Document segment ->
┌──

When you begin the interview process, it is best to interview the people who are closest to the work (i.e. mechanics and operators). You should also talk with supervisors and possibly managers but certainly not to the extent that you would for mechanics and operators.

As a principal analyst, you will also need to be the principal interviewer. This means that you have to explain the process to the interviewees, ask the questions and capture the information on your log sheet. This can be a difficult job. If it is feasible, it would be advantageous to have an associate interviewer to assist you by recording the information on the log sheets. This allows you to focus on the questions and the interviewees.

The job of interviewing can be quite an experience, particularly if you do not have a lot of experience in conducting them. It tends to be more of an art form than a science. Below is a listing of some tips that may be useful when you begin to conduct your FMEA interviews.

Interview Tips

  • Be very careful to ask the exact same lead questions to each of the interviewees. This will eliminate the possibility of having different answers depending on the interpretation of the question. Later you can expand on the questions, if further clarification is necessary.

  • Make sure that the participants know what a FMEA is as well as the purpose and structure of the interviews. If you are not careful, the process may begin to look more like an interrogation than an interview to the interviewees. You want the interviewees to be comfortable.

  • Allow the interviewees to see what you are writing. This will set them at ease since they can see that the information they are providing is being recorded correctly. NEVER use a tape recorder in a FMEA session because it tends to make people uncomfortable and less likely to share information.

  • Never argue with an interviewee. Even if you do not agree with the person, it is best to accept what they are saying at face value and double check it with the information from other interviews. The minute you become argumentative, it reduces the amount of information that you can get from that person.

  • Always be aware of interviewees names. There is nothing sweeter to a persons ears than the sound of their own name. If you have trouble remembering, simply write the names down in front of you so that you can always refer to them.

  • It is important to develop a strategy to draw out quiet participants. There are many quiet people in our workforce who have a wealth of data to share but are not comfortable sharing it with others. We have to make sure that we draw out these quiet interviewees in a gentle and inquiring manner.

  • Be aware of the body language of interviewees. There is an entire science behind body language. It is not important that you become an expert in this area. However, it is important to know that a substantial portion of human communication is through body language. Let the body language talk to you.

└──

Activity A -> Reproduce the portion of the FMEA interview text that starts at the words "As a principal" and ends after the words "and the interviewees.".
Activity B ->
Answer these questions from the FMEA interview text:
(i) Which people does it say are closest to the work?
(ii) What device should never be used in a FMEA session?
(iii) What task could an associate interviewer take on?
The items that come next have no connection to the FMEA interview text.

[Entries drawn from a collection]

┌──

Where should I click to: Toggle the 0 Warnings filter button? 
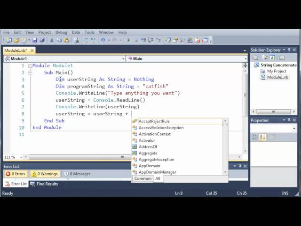point(45,174)
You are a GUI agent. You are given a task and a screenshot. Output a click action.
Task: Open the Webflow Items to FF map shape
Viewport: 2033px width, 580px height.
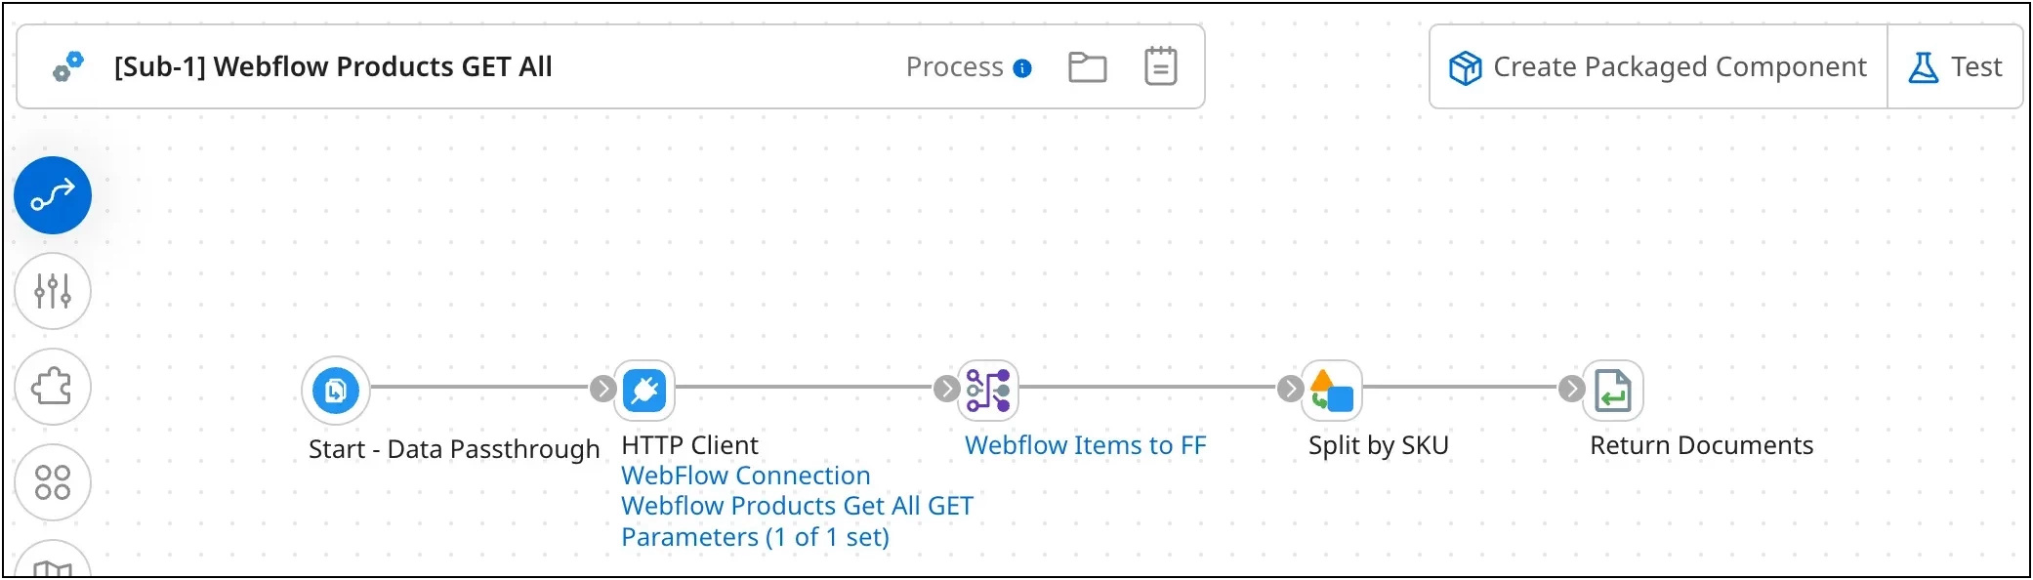989,390
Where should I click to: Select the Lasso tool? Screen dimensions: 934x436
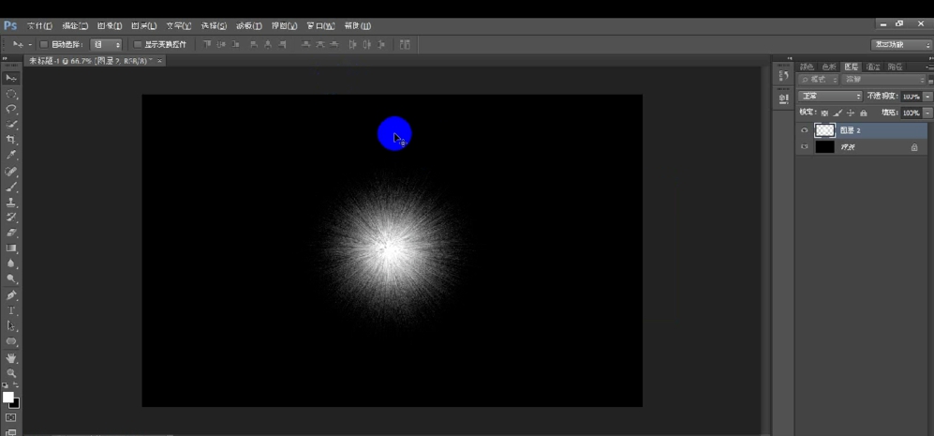(x=11, y=109)
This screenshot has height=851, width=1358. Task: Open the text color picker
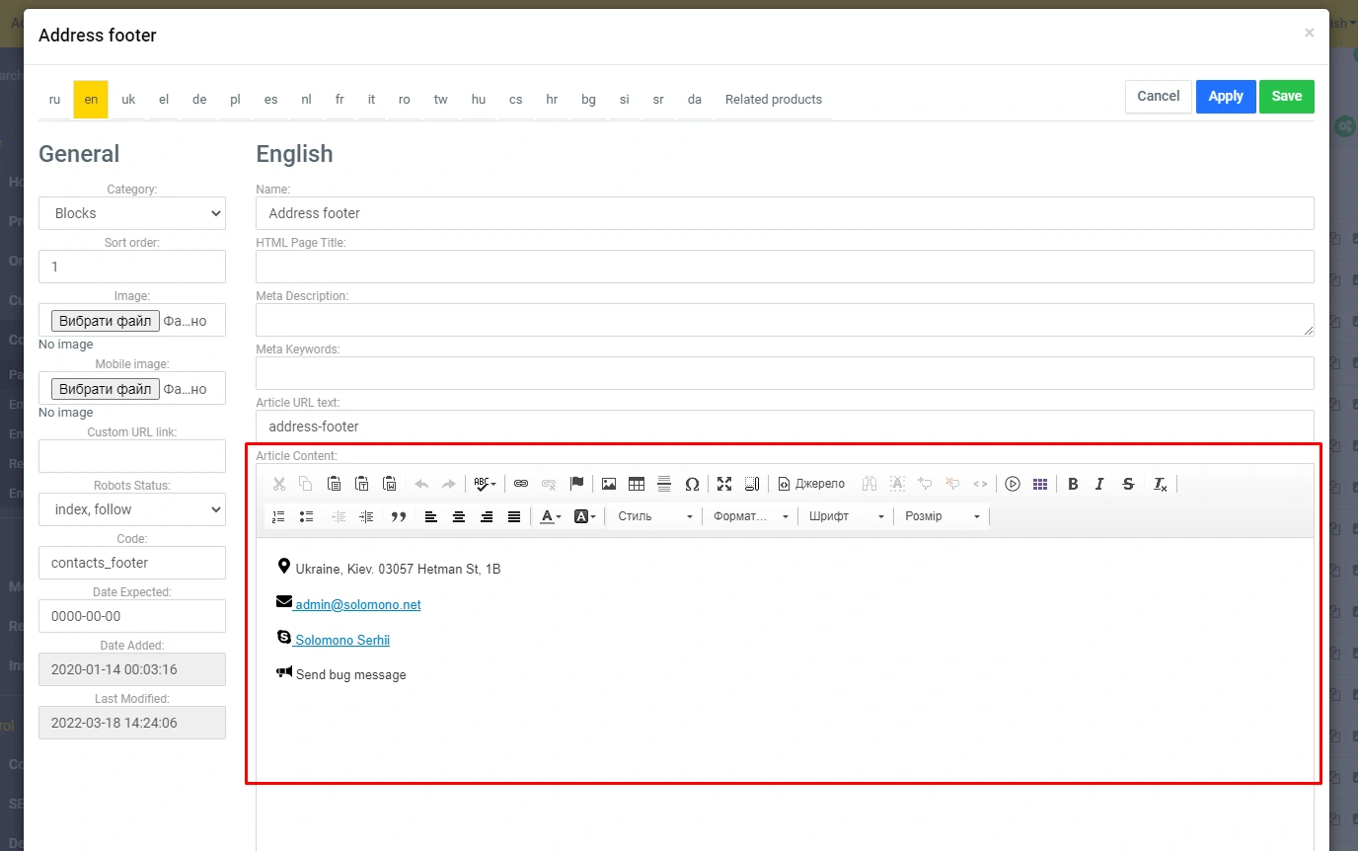pos(551,516)
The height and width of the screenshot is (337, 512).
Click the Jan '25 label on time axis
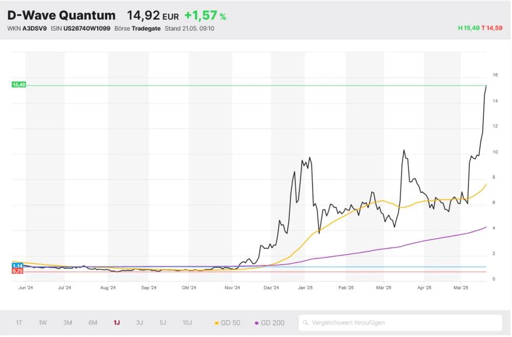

└──

Answer A ->
As a principal analyst, you will also need to be the principal interviewer. This means that you have to explain the process to the interviewees, ask the questions and capture the information on your log sheet. This can be a difficult job. If it is feasible, it would be advantageous to have an associate interviewer to assist you by recording the information on the log sheets. This allows you to focus on the questions and the interviewees.

Answer B ->
(i) Mechanics and operators.
(ii) A tape recorder.
(iii) Recording the information on the log sheets.